Joana Evangelista, de Vange Leonel
Escrita por Vange Leonel em 2006, Joana Evangelista é uma peça teatral poderosa e visionária que mergulha nos abismos da fé, da sexualidade, da maternidade e da repressão. Inspirando-se livremente na figura histórica de Joana d’Arc e transpondo-a para o Brasil contemporâneo, Vange dá corpo a uma nova Joana — médica, lésbica, transmasculina, abortista convicta e guiada pelas vozes de Santa Catarina de Alexandria e do Arcanjo Miguel.
Encenada pelo grupo Os Satyros, mas até hoje inédita em livro, a peça finalmente chega ao leitor graças à Alameda Editorial, revelando uma dramaturgia rara, híbrida e insubmissa. Entre a cela e o consultório, entre o delírio místico e a denúncia política, Joana Evangelista confronta o patriarcado, o sistema judiciário e a moral sexual com a lâmina de uma escrita afiada, feminista e herética. Neste palco de grades móveis e úteros insurgentes, Vange Leonel entrega uma heroína dois-em-um — mártir e santa, pecadora e médica, lésbica e transgressora — cuja dor e desejo anunciam um novo evangelho para os tempos sombrios.
Sobre a Autora:
Vange Leonel (1963–2014) foi cantora, compositora, escritora, dramaturga, poeta e militante feminista e lésbica. Ficou conhecida nacionalmente como vocalista da banda Nau e, depois, como autora do hit “Noite Preta”. Ao longo da vida, construiu uma obra múltipla e engajada, que inclui colunas na imprensa, contos, romances, ensaios, canções e peças de teatro. Em todas as suas criações, Vange desafiou as normas de gênero, denunciou as violências contra corpos dissidentes e reivindicou liberdade sexual, política e estética como
formas de existência e resistência.
PERSONAGENS
Joana Evangelista: 38 anos, médica especializada em ginecologia e obstetrícia.
Carlos Darwin: 50 e poucos anos, o novo chefe de polícia da delegacia.
Carcereiro: entre 20 e 40 anos, policial encarregado da carceragem.
Advogado: 40 e poucos anos, advogado de Joana Evangelista.

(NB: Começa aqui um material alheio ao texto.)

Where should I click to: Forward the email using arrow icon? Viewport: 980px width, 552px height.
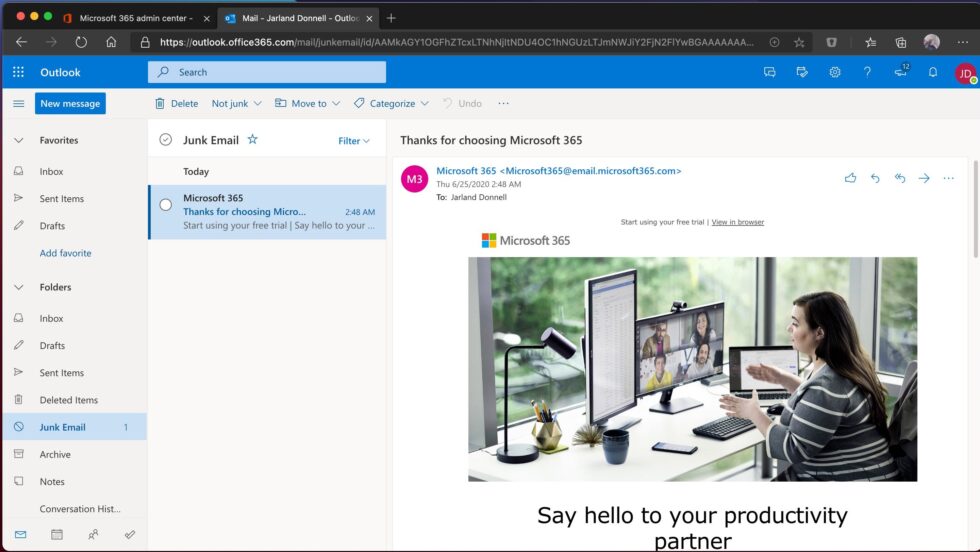click(x=924, y=178)
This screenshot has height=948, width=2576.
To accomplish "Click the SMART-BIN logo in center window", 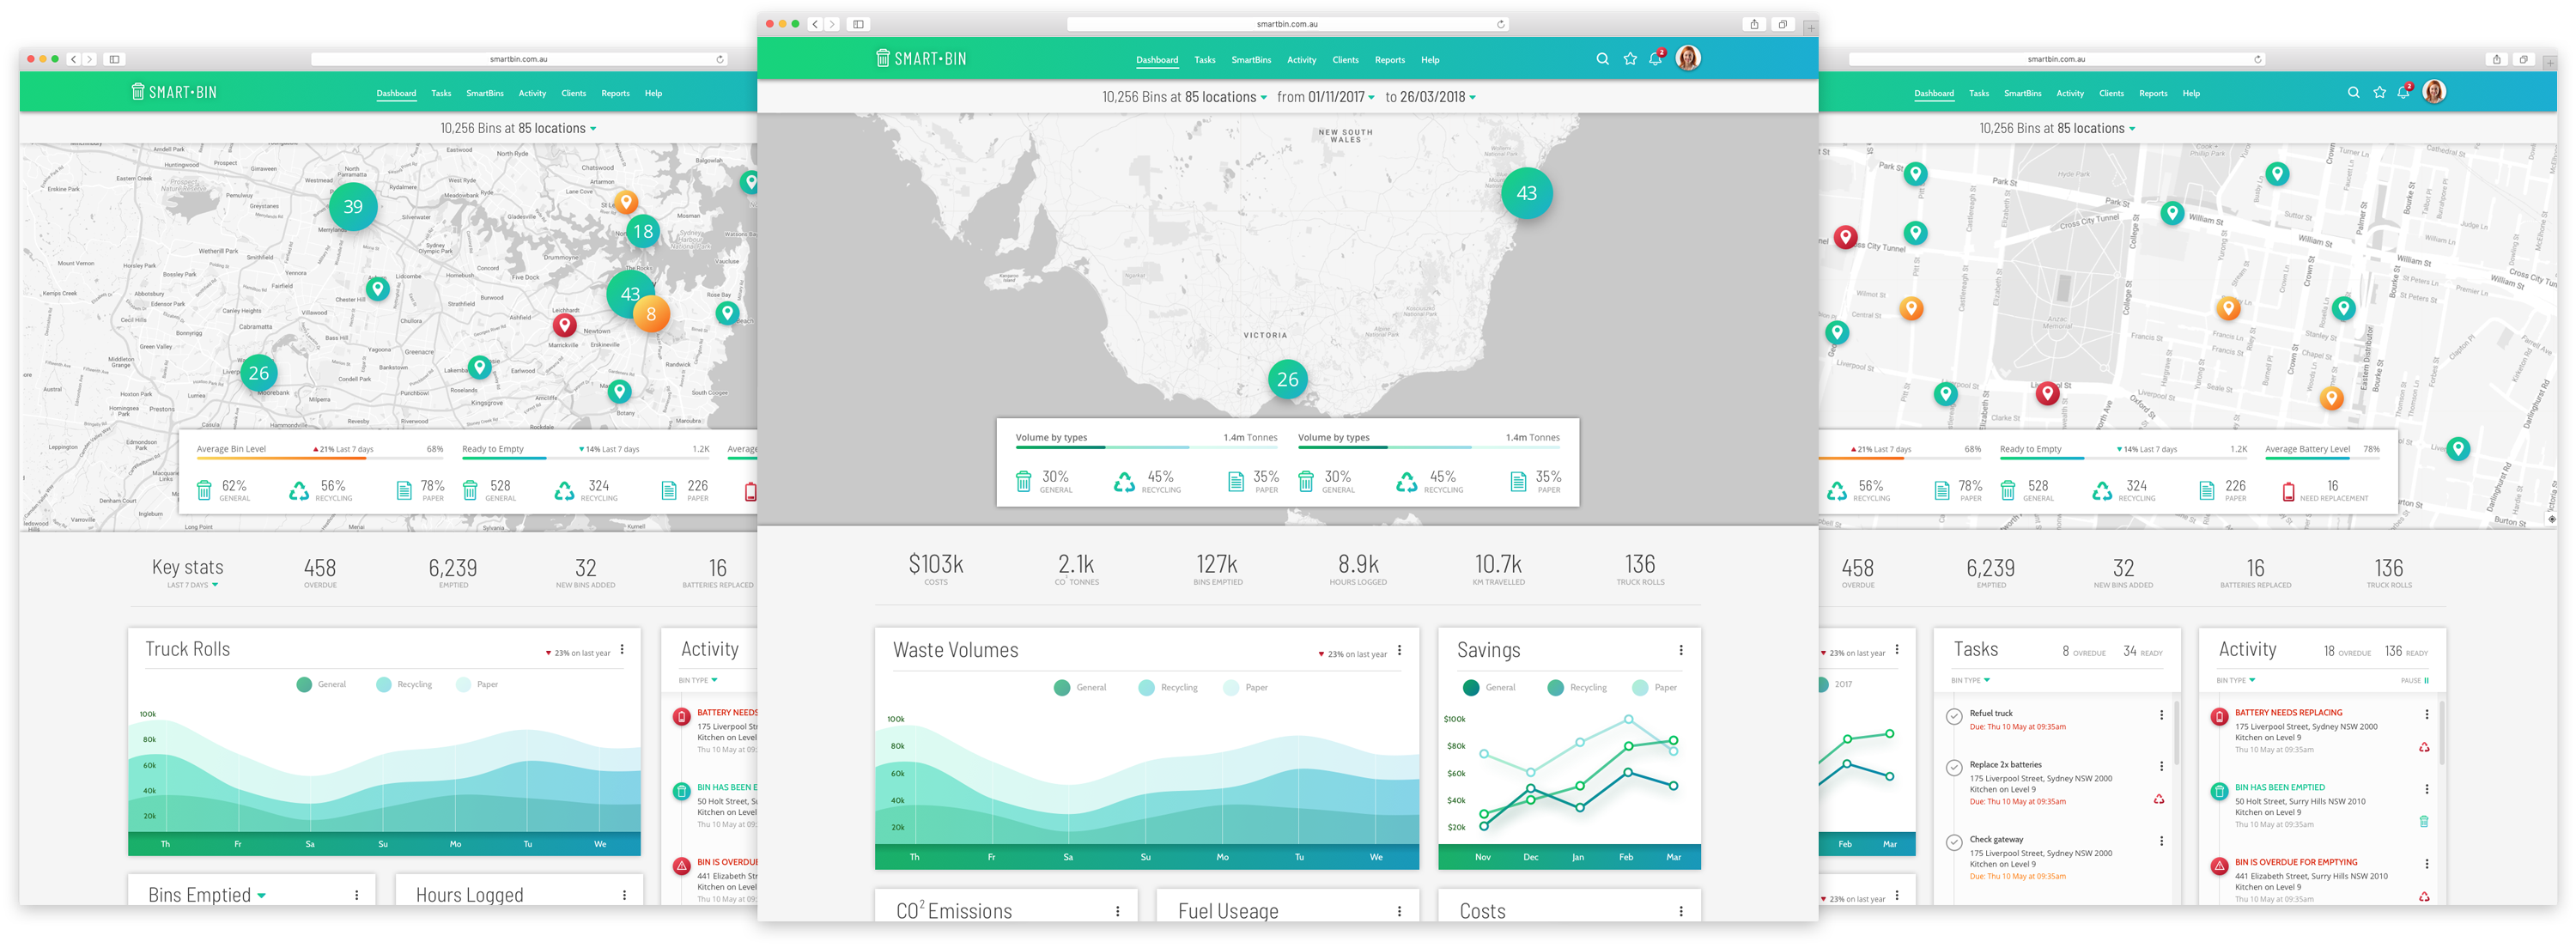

Catarina: Uma moça jovem, alegre, piedosa e bonita. Amiga de Joana.
Mulher: Uma jovem que foi à clínica fazer um aborto.
ÉPOCA
Atual.
LUGAR
Primeira cena: sala de cirurgia em uma clínica de aborto.

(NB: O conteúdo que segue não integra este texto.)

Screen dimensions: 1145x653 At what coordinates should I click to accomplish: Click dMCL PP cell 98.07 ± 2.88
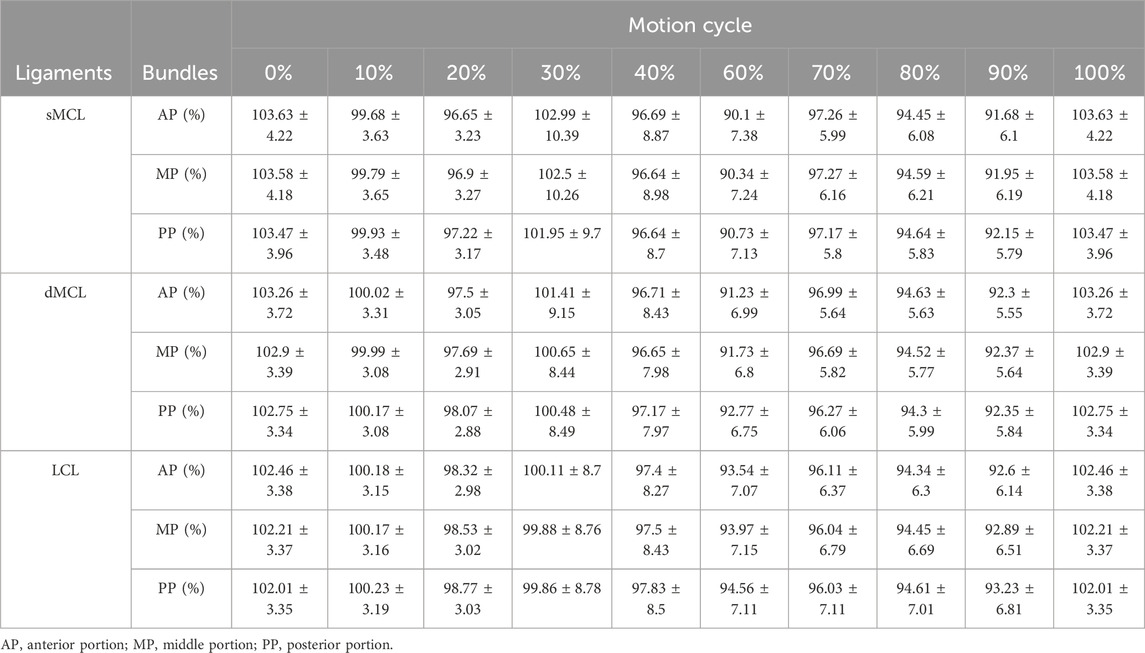467,421
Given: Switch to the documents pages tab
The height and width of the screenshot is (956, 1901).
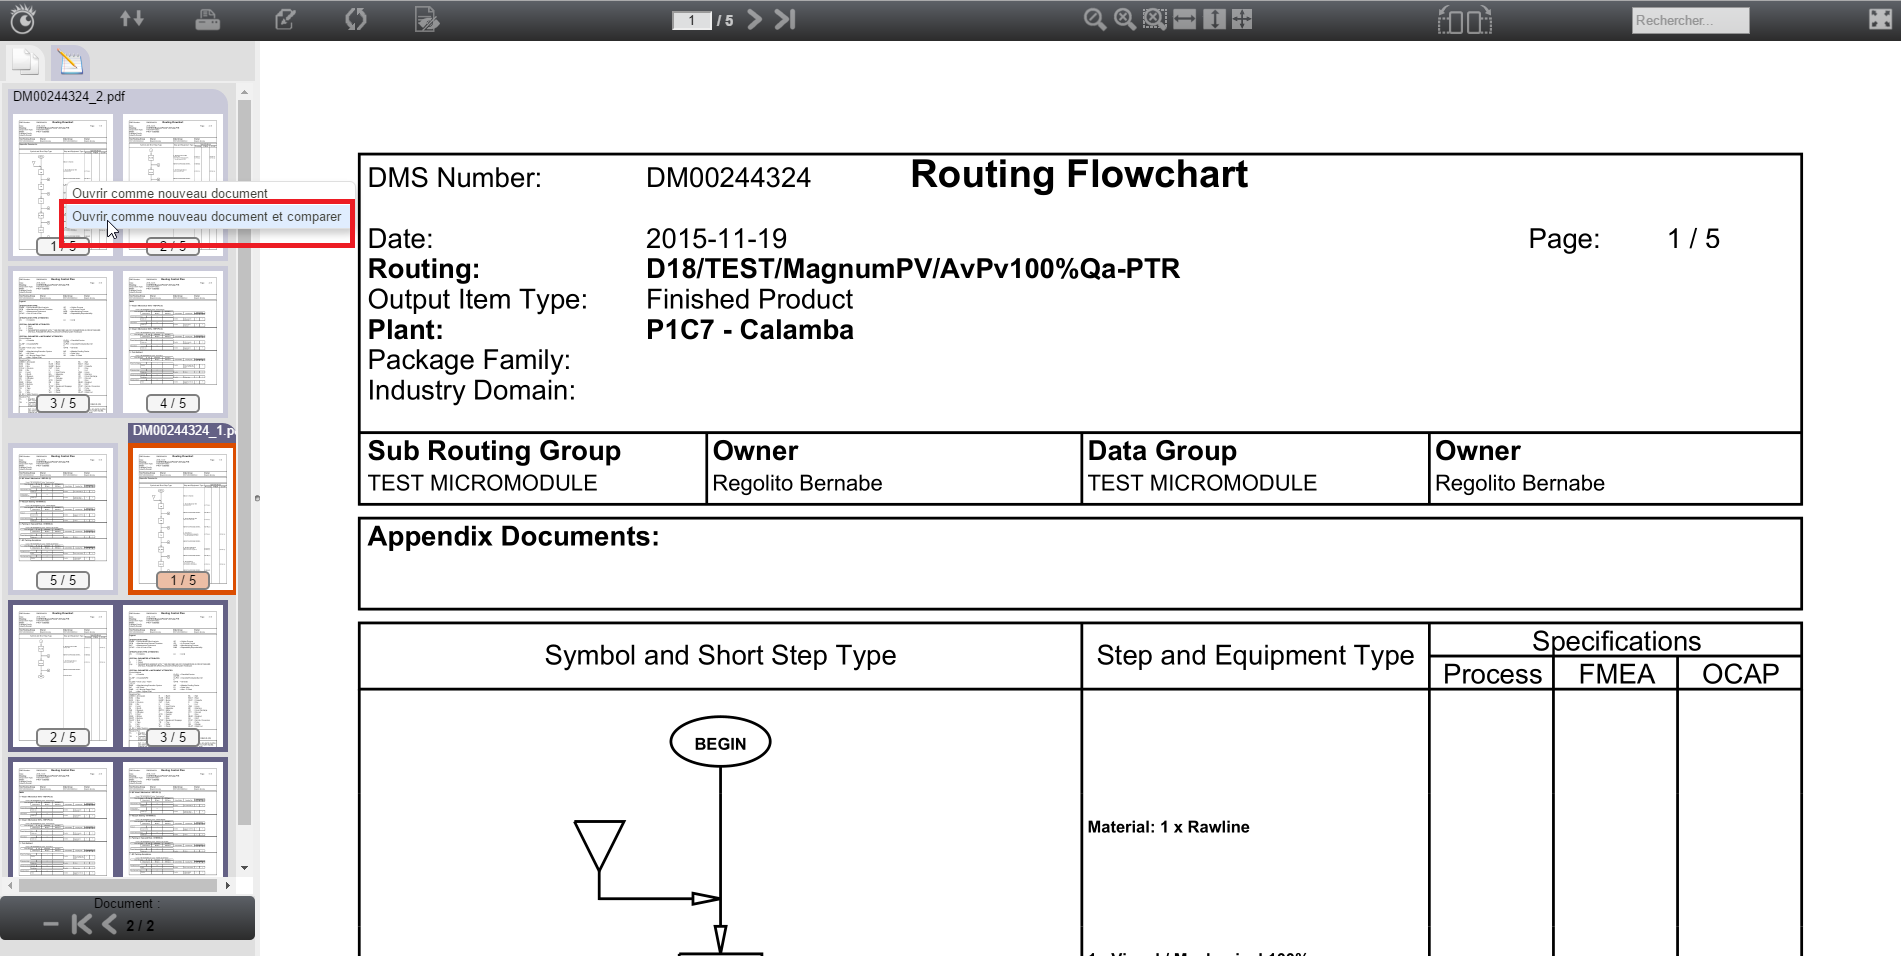Looking at the screenshot, I should (25, 62).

Demais cenas: no interior de uma delegacia de polícia em São Paulo, Brasil, a ação ocorre entre uma cela e uma sala de inquérito. Na sala de inquérito há uma mesa e duas cadeiras. Na cela, apenas uma cama de armar, um colchonete e um travesseiro, cobertos por um lençol branco. O interior da cela, porém, é um espaço que ora se amplia, ora encolhe.
A grade, móvel, delimita o espaço interno da cela: ele muda conforme a cena e a impressão de claustrofobia que se quer causar. Não há indicações no texto sobre os momentos em que o ângulo da grade deve ser amplo ou agudo. Cabe ao diretor e atores estabelecer os momentos em que a cela torna-se mais ou menos claustrofóbica.